Output exactly the lines from the one with "You are a computer-use" through the last line of the data below, both included, and nothing more.
BEGIN PROVIDED RECORDS
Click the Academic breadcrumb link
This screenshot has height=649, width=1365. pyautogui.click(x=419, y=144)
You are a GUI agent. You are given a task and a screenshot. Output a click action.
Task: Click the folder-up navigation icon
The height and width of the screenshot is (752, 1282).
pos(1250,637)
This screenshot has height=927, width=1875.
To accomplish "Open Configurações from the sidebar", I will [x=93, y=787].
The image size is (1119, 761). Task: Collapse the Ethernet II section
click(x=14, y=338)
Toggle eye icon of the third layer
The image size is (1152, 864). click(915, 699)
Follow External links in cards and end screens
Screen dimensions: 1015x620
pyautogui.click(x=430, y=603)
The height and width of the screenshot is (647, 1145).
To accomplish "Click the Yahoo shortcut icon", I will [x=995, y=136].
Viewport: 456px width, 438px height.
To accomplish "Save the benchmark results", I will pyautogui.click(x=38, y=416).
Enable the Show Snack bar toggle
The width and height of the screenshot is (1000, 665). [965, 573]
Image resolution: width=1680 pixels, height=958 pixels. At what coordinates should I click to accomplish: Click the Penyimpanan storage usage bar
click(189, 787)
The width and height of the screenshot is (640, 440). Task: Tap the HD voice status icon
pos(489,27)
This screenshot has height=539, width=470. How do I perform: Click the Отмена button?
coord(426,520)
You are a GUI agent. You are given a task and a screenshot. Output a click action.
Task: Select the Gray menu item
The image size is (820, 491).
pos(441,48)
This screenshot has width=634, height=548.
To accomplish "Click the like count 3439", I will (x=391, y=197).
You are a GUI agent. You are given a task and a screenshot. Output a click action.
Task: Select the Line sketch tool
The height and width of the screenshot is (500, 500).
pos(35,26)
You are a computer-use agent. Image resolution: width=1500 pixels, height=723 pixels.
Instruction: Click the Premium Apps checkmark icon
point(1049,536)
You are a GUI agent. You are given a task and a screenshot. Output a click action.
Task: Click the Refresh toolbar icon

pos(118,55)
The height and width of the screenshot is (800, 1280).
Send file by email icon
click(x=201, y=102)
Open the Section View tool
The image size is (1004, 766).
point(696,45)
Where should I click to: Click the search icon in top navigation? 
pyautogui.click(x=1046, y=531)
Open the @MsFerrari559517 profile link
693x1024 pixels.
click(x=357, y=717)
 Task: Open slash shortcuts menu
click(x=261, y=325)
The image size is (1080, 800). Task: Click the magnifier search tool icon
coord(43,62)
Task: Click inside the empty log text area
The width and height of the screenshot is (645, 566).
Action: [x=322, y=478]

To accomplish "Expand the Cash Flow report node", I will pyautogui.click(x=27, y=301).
END PROVIDED RECORDS
◆ COMPLETED TASK ◆
You are a computer-use agent. Image resolution: width=1500 pixels, height=723 pixels.
Instruction: Click the Premium Apps checkmark icon
point(1049,536)
You are a GUI agent. You are given a task and a screenshot. Output a click action.
Task: Click the Refresh toolbar icon

pos(118,55)
The height and width of the screenshot is (800, 1280).
Send file by email icon
click(x=201, y=102)
Open the Section View tool
The image size is (1004, 766).
point(696,45)
Where should I click to: Click the search icon in top navigation? 
pyautogui.click(x=1046, y=531)
Open the @MsFerrari559517 profile link
693x1024 pixels.
click(x=357, y=717)
 Task: Open slash shortcuts menu
click(x=261, y=325)
The image size is (1080, 800). Task: Click the magnifier search tool icon
coord(43,62)
Task: Click inside the empty log text area
The width and height of the screenshot is (645, 566).
Action: [x=322, y=478]

To accomplish "Expand the Cash Flow report node", I will pyautogui.click(x=27, y=301).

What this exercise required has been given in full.